Intracellular distribution, cell-to-cell trafficking and tubule-inducing activity of the 50 kDa movement protein of Apple chlorotic leaf spot virus fused to green fluorescent protein

Abstract

The 50 kDa protein (50KP) encoded by ORF2 of Apple chlorotic leaf spot virus (ACLSV) fused to green fluorescent protein (GFP) was expressed transiently in cells of Nicotiana occidentalis and Chenopodium quinoa leaves. Its intracellular distribution, cell-to-cell trafficking in leaf epidermis and tubule formation on the surface of protoplasts were analysed. The 50KP–GFP fluorescence was distributed as small irregular spots or a fibrous network structure on the periphery of epidermal cells and protoplasts of both plant species. In leaf epidermis of N. occidentalis, the protein spread from the cells that produced it into neighbouring cells in both young and mature leaves and targetted plasmodesmata in these cells. In contrast, GFP was restricted to single cells in most cases in mature leaves. When 50KP and GFP were co-expressed in leaf epidermis of N. occidentalis, GFP spread more widely from the initial cells that produced it than when GFP was expressed alone, suggesting that 50KP facilitated the cell-to-cell trafficking of GFP. 50KP–GFP was able to complement local spread of 50KP-deficient virus when expressed transiently in leaf epidermis of C. quinoa.
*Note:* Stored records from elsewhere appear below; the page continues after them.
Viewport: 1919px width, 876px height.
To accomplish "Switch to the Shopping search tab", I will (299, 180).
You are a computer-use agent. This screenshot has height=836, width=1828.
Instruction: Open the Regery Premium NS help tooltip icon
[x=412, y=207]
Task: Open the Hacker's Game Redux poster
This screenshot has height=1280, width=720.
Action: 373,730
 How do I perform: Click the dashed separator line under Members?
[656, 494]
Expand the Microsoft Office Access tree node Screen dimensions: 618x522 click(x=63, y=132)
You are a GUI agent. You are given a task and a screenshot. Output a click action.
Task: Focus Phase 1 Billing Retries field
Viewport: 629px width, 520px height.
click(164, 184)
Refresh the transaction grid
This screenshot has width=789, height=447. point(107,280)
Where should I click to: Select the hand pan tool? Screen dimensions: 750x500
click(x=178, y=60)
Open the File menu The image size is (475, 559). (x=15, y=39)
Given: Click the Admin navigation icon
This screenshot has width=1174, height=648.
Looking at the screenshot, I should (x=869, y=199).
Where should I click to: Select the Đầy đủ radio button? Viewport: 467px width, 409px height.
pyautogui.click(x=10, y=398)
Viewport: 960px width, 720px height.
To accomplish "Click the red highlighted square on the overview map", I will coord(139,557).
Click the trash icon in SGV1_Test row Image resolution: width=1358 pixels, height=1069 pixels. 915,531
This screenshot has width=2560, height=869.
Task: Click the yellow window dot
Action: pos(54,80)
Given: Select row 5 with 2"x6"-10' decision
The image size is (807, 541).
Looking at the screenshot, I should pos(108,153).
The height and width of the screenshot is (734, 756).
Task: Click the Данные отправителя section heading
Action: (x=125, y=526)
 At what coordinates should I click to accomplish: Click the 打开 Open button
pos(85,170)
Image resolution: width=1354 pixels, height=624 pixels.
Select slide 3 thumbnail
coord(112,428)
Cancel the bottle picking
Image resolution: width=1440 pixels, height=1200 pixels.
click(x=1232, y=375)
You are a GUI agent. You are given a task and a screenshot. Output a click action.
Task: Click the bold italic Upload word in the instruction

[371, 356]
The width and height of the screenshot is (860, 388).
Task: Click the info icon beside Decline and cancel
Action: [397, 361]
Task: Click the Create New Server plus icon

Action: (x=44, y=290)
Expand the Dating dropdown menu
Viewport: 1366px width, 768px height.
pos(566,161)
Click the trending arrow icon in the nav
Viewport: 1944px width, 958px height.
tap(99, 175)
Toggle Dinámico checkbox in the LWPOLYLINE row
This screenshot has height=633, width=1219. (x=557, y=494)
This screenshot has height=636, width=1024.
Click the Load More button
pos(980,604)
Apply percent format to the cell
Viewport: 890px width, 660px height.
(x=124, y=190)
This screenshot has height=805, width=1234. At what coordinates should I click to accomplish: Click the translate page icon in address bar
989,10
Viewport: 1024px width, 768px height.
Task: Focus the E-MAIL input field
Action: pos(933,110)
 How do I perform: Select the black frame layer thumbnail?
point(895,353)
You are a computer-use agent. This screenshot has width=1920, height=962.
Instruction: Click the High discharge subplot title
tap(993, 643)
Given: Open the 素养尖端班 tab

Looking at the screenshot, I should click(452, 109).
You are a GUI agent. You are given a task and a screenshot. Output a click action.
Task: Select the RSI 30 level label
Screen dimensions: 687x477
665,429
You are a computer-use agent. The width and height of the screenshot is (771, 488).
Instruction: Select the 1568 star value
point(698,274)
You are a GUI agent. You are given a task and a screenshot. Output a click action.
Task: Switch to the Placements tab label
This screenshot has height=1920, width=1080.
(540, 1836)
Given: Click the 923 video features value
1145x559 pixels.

Expression of 50KP–GFP in protoplasts resulted in the production of tubular structures protruding from the surface. Mutational analyses showed that the C-terminal region (aa 287–457) was not essential for localization to plasmodesmata, cell-to-cell trafficking, complementation of movement of 50KP-deficient virus or tubule formation on protoplasts. In contrast, deletions in the N-terminal region resulted in the complete disruption of all these activities.